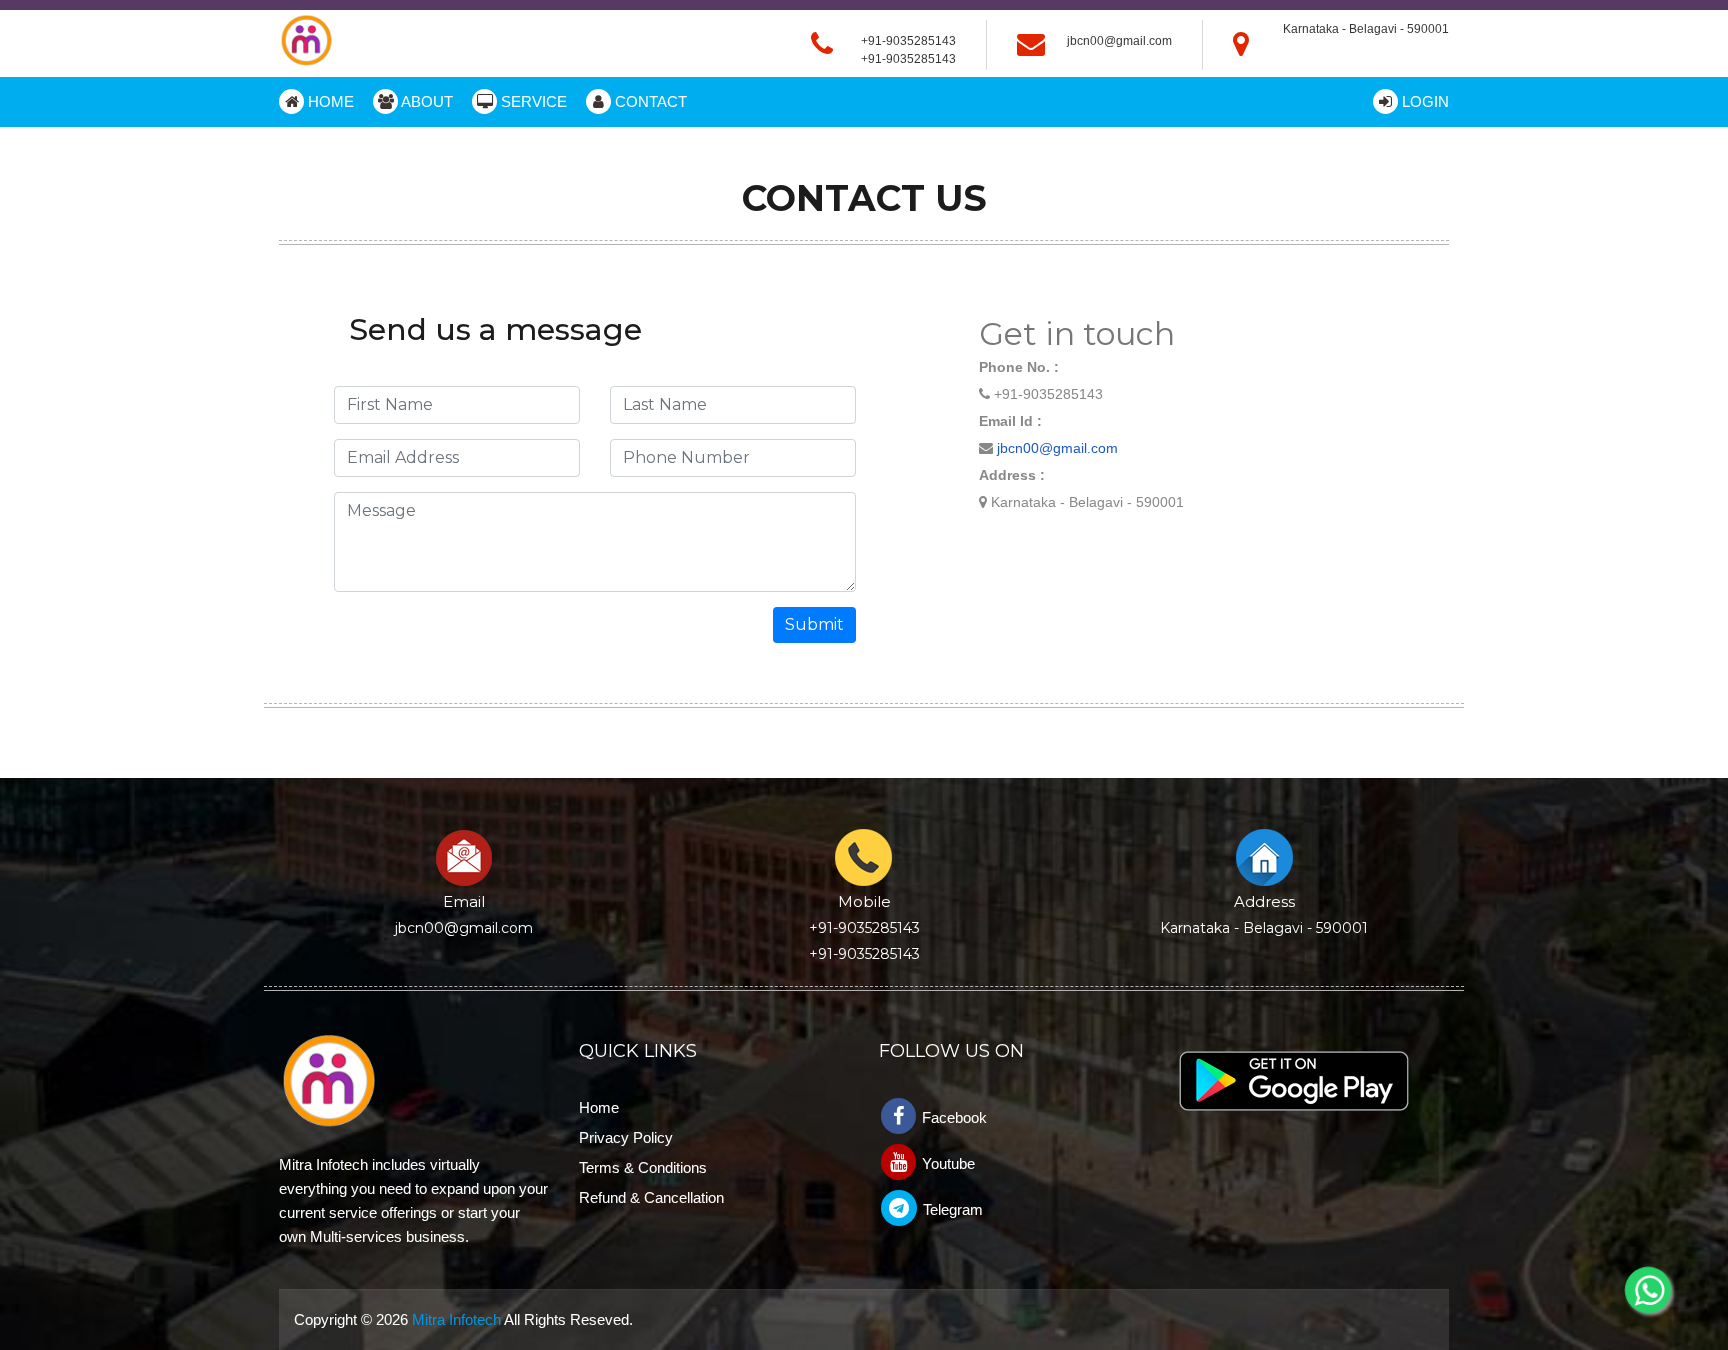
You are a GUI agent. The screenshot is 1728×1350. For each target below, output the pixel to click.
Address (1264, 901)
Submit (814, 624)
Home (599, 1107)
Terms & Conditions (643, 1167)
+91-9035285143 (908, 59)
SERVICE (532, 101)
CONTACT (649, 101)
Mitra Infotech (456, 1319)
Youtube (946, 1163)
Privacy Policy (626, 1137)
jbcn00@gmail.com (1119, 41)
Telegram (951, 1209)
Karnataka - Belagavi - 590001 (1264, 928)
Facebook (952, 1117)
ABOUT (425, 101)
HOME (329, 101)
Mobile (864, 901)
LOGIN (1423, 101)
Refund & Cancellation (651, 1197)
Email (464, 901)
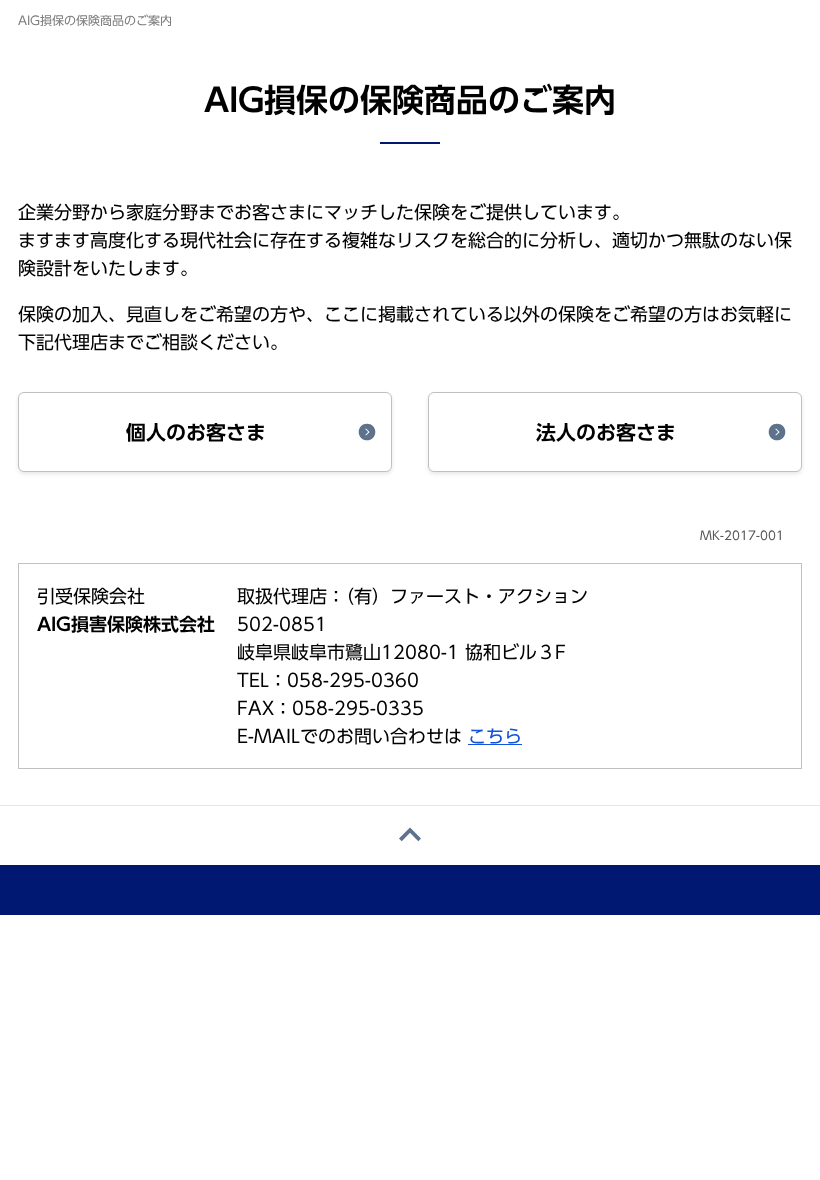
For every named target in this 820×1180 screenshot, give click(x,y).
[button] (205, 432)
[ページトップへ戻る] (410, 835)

※ ※ ※

• **About this exercise**: Without the pictures, return the listing above from its first line through the line that has "CONTACT (649, 101)".

• **Task answer**:
You are a GUI agent. The screenshot is 1728×1350. For each target below, output the pixel to click.
Address (1264, 901)
Submit (814, 624)
Home (599, 1107)
Terms & Conditions (643, 1167)
+91-9035285143 (908, 59)
SERVICE (532, 101)
CONTACT (649, 101)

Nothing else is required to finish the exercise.